Logistic Regression from Scratch

The logistic model (also called logit model) is a natural candidate when one is interested in a binary outcome. For instance, a researcher might be interested in knowing what makes a politician successful or not. For the purpose of this blog post, “success” means the probability of winning an election. In that case, it would be sub-optimal to use a linear regression model to see what factors are associated with successful politicians, as the outcome variable is binary (a politician either wins or loses an election). The linear model is built around the idea that the outcome variable is continuous.

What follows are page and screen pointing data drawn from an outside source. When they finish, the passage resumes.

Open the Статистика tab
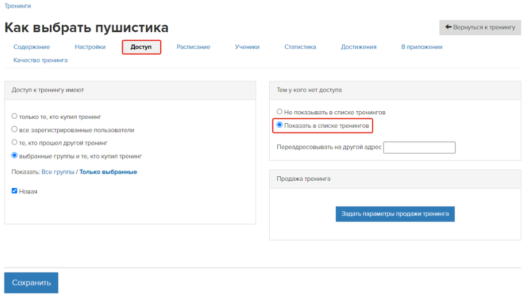 coord(300,47)
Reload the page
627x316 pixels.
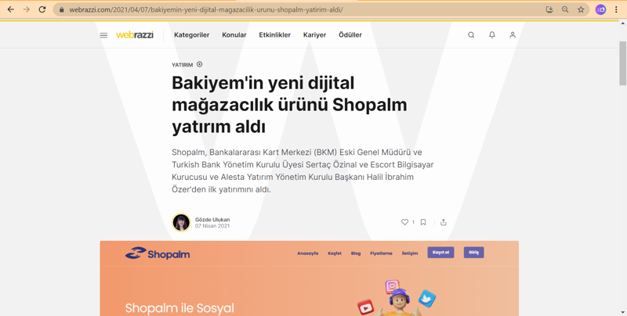click(42, 9)
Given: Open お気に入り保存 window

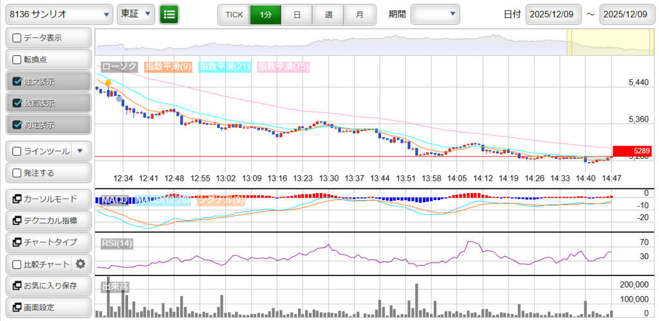Looking at the screenshot, I should click(48, 286).
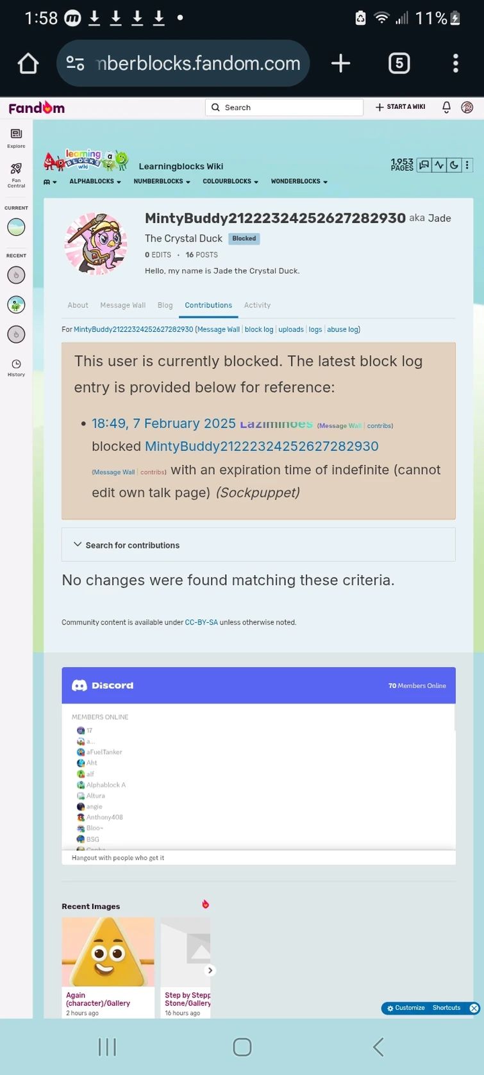This screenshot has height=1075, width=484.
Task: Open the Recent Wiki Activity icon
Action: tap(439, 165)
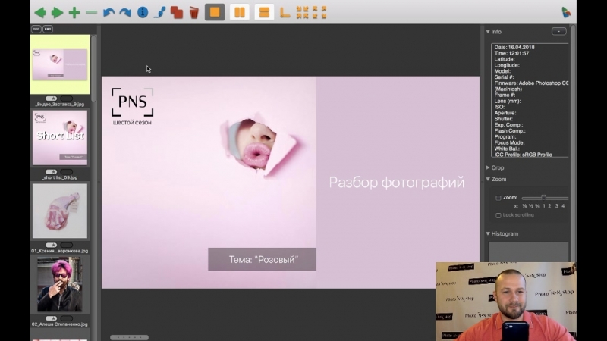Tick the Lock scrolling checkbox
Image resolution: width=607 pixels, height=341 pixels.
(498, 215)
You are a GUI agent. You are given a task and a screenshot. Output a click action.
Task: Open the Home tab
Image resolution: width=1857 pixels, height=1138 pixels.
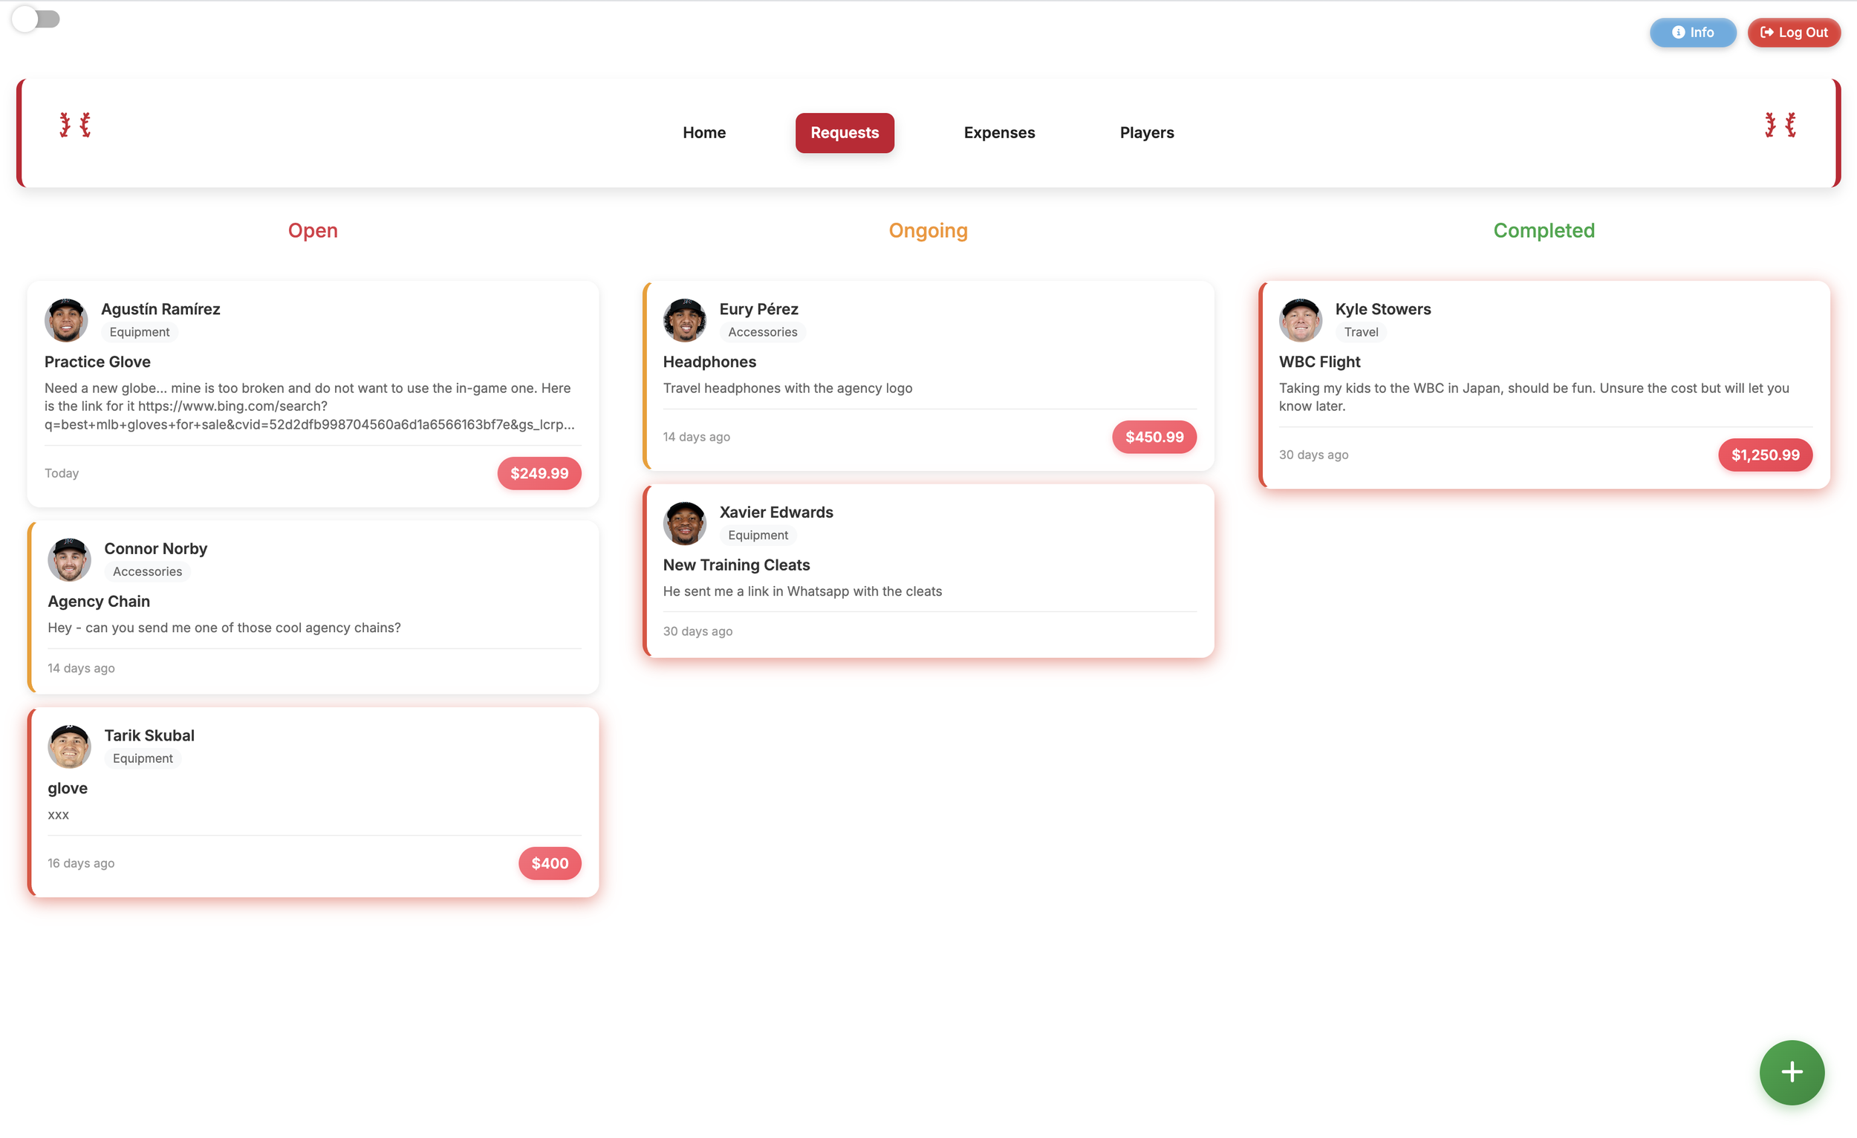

What if the statistician tries to identify what factors are influencing the probability of winning? This strategy naturally lends itself to using a logistic model (or a probit). In this blog post, I derive the logistic model from scratch and show how one can estimate its parameters using gradient descent or Newton-Raphson algorithms. I also use data on NBA players to see what factors are influencing the success of a shot. The GitHub repository for this post can be found here.

The logistic model

The outcome variable $y_i$ is either $1$ (“winning”) or $0$ (“losing”). The logistic model makes the assumption that the probability of winning is given by the logistic function :

$$ f(y_i = 1| x_{i}, \theta_{i}) = \sigma(x_{i} ‘\theta)$$

with $\sigma(v) = \frac{exp(v)}{1+exp(v)}$

The probability of losing is 1 minus the probability of wining:

$$ f(y_i = 0| x_{i}, \theta) = 1 - \sigma(x_{i} ‘\theta)$$

A latent variable formulation

A powerful way of interpreting the logistic model is to see it as the outcome of a latent variable model. An unobservable latent variable $z_{i}$ depends linearly on $x_{i}$ plus a noise term $\varepsilon_{i}$:

$$ z_{i} = x_{i} ‘\theta + \varepsilon_{i} $$

We only observe $y_i$, which is equal to 1 when $z_{i}$ is strictly positive, and 0 otherwise. If the error term is distributed according to the logistic distribution, we end up with the logistic model described above. If the error term is normally distributed, the model is a probit model. To see that, simply express the probability of the latent variable to be bigger than 0:

$$ f(y_i = 1| x_{i}, \theta_{i}) = P( x_{i} ‘\theta + \varepsilon_{i} > 0) $$ $$ = 1 - P( x_{i} ‘\theta + \varepsilon_{i} \leq 0) $$ $$ = 1 - P(\varepsilon_{i} \leq - x_{i} ‘\theta ) $$ $$ = 1 - \frac{1}{1+exp(x_{i} ‘\theta )} $$ $$ = \frac{exp(x_{i} ‘\theta )}{1+exp(x_{i} ‘\theta )} $$

where the last line comes from using the expression for the cdf of the logistic distribution with zero mean and scale parameter equal to 1.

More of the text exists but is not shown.